A polêmica do imposto

Um comentário sobre a audiência pública se alastrou com velocidade pelas redes sociais neste final de semana e provocou um debate interessante. Durante a reunião do último dia 20 de agosto na Câmara a equipe da Prefeitura apresentou uma análise sobre um montante significativo de recursos que o Executivo Municipal teria deixado de arrecadar nos últimos anos devido à redução do imposto ISSQN. A conclusão do estudo parece ser a de que a decisão de reduzir o imposto foi equivocada e que, logo, a Prefeitura deveria ter cobrado e estar cobrando hoje ISSQN de 4% e não 2%.

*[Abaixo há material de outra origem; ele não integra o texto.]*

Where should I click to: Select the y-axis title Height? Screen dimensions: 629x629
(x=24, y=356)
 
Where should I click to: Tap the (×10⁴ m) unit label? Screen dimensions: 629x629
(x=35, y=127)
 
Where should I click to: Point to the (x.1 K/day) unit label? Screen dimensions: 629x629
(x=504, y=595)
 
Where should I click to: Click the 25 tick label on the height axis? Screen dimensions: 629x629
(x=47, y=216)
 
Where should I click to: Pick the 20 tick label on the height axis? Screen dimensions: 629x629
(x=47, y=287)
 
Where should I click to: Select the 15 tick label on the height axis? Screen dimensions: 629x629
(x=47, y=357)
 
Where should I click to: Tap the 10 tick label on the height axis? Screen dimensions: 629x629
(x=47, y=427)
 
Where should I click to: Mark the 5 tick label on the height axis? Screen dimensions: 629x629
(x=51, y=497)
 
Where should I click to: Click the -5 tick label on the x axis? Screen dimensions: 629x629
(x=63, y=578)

Essa polêmica merece algumas considerações. Em primeiro lugar é preciso ter muito cuidado com esse tipo de estudo. A filosofia chama de contrafactual o evento que não aconteceu, mas poderia ter acontecido. A análise contrafactual é uma análise delicada nas Ciências Humanas, justamente pela impossibilidade de avaliar os efeitos de todas as variáveis. Assim, a receita resultante de uma redução de impostos não deve ser estimada simplesmente como uma “continha de multiplicar”. O resultado dessa conta só seria verídico na situação que a economia chama de ceteris paribus, ou seja, com tudo mais se mantendo inalterado. Na vida real isso nunca acontece. Uma análise econométrica deveria, portanto, considerar, pelo menos, variáveis como o comportamento dos agentes (teriam mantido ou ampliando seus investimentos sob condição de imposto mais alto? Teriam evadido mais?) e os fluxos financeiros.

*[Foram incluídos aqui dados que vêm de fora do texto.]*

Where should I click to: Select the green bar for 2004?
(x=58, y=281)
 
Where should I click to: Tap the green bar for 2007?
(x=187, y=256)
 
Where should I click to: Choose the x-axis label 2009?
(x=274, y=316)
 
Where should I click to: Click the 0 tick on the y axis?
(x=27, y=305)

O estudo apresentado, de todo modo, não deixa de ser válido enquanto exercício. O staff da Prefeitura parece bastante convencido de que o município estaria em melhores condições com um imposto mais alto e, talvez, estivesse mesmo arrecadando mais (não que isso signifique automaticamente estar em melhores condições). As colocações dos gestores públicos nas redes sociais, porém, deixam transparecer que não existe interesse em propor tal elevação de impostos, pois isso resultaria em “ônus político”.

É precisamente sobre esse ponto que devemos refletir. O tempo de criar uma plataforma política que não reflete as crenças e os valores dos grupos políticos e que sirva ao exclusivo intuito de vencer eleições passou. Os cidadãos estão maduros e informados o suficiente para tomarem decisões, desde que se deparem com propostas transparentes. É preciso reconhecer o esforço e o caráter dos responsáveis pelo estudo e dar o devido crédito aos mesmos. O intuito da equipe, quero crer, não foi o de fazer um simples ataque político e se queixar do passado, mas o de pensar e projetar a Barroso do futuro.  Assim, devem enfrentar agora o desafio, não tão impossível em uma sociedade consciente, de convencer as pessoas da validade de tais argumentos e propostas. O momento é ideal.